As I wrote in Monday’s paper, this idea has garnered little apparent support inside the Fed.

One fundamental reason is that Mr. Bernanke and other Fed officials believe that the current system is working pretty well. Not well enough to heal the economy, of course, but in their view that is beyond the Fed’s power.

“My guess is that the current framework for monetary policy — with innovations, no doubt, to further improve the ability of central banks to communicate with the public — will remain the standard approach, as its benefits in terms of macroeconomic stabilization have been demonstrated,” Mr. Bernanke told a Boston audience in October.
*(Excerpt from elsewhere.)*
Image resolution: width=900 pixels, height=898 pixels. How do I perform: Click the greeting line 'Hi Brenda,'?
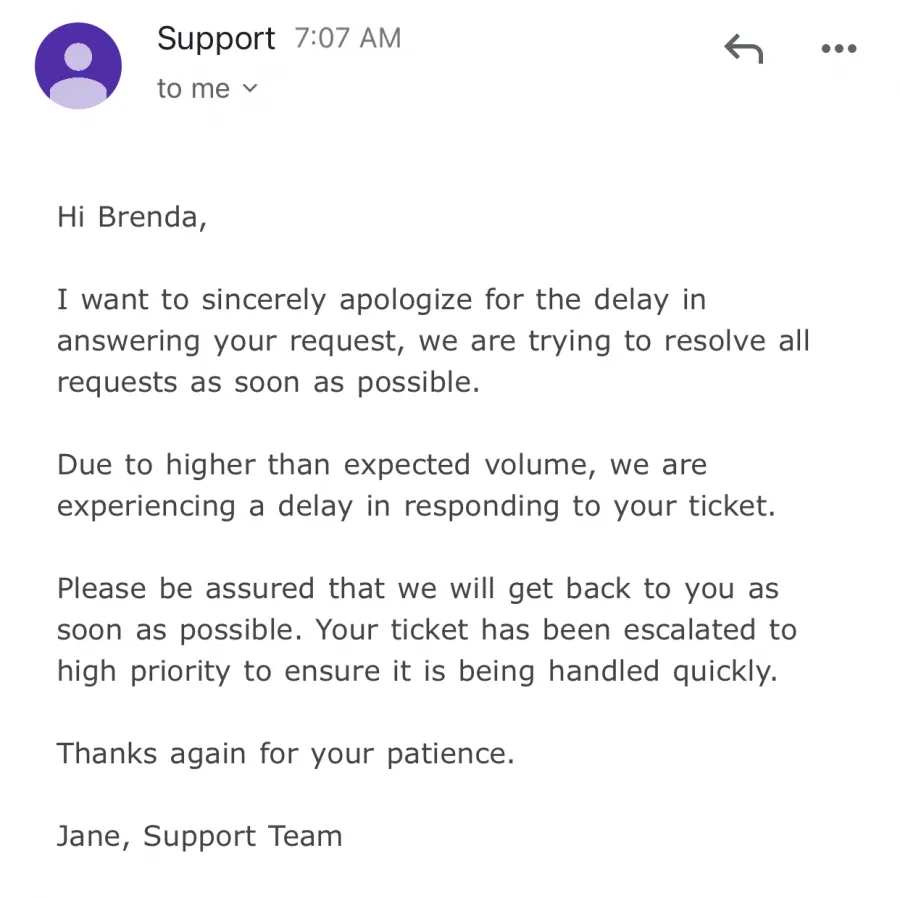131,217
The focus of that policy, which Mr. Bernanke described as “flexible inflation targeting,” is the Fed’s commitment to maintain inflation at about 2 percent a year. The Fed views the public belief that it will do so as perhaps its most valuable asset because it creates a stable environment for sustainable economic growth.

A switch to G.D.P. targeting would amount to a declaration of comfort with higher levels of inflation.

Many proponents regard this as the basic point of the proposal, arguing that the Fed has become overly fixated on the rate of inflation when it should be focused on the health of the economy, and that allowing — indeed, encouraging — a higher rate of inflation in the short term would help to stimulate growth.

Calling for a G.D.P. target rather than simply proposing an increase in the Fed’s inflation target, as some other economists have done, amounts in this sense to a marketing device, a piece of packaging.

“As far as I can see, the underlying economics is about expected inflation,” Mr. Krugman wrote in a mid-October blog post, “but stating the goal in terms of nominal G.D.P. may nonetheless be a good idea, largely as a selling point, since it (a) is easier to make the case that we’ve fallen far below where we should be and (b) doesn’t sound so scary and antisocial.”

So far, that sales pitch has failed to budge the Fed.

Wednesday, September 21, 2011

What to Expect From the Fed

There are three kinds of announcements the Federal Reserve may make Wednesday at 2:15 p.m., when it discloses the much-anticipated results of the latest meeting of its policy-making committee:

Full speed ahead. Growth is lethargic at best. Twenty-five million Americans cannot find full-time jobs. The Fed is responsible for addressing unemployment, it has undertaken a series of novel efforts to stimulate growth, and the Fed chairman, Ben S. Bernanke, has not discouraged speculation that he is ready to try again.

Investors are expecting a new effort to reduce long-term interest rates modeled on a 1960s program dubbed “Operation Twist.” The central bank has made borrowing cheaper for businesses and consumers by purchasing more than $2 trillion of government debt and mortgage-backed securities. By reducing the supply of securities available to other investors, it forced them to pay higher prices — that is, to accept lower interest rates — and to shift money into riskier investments with much the same effect.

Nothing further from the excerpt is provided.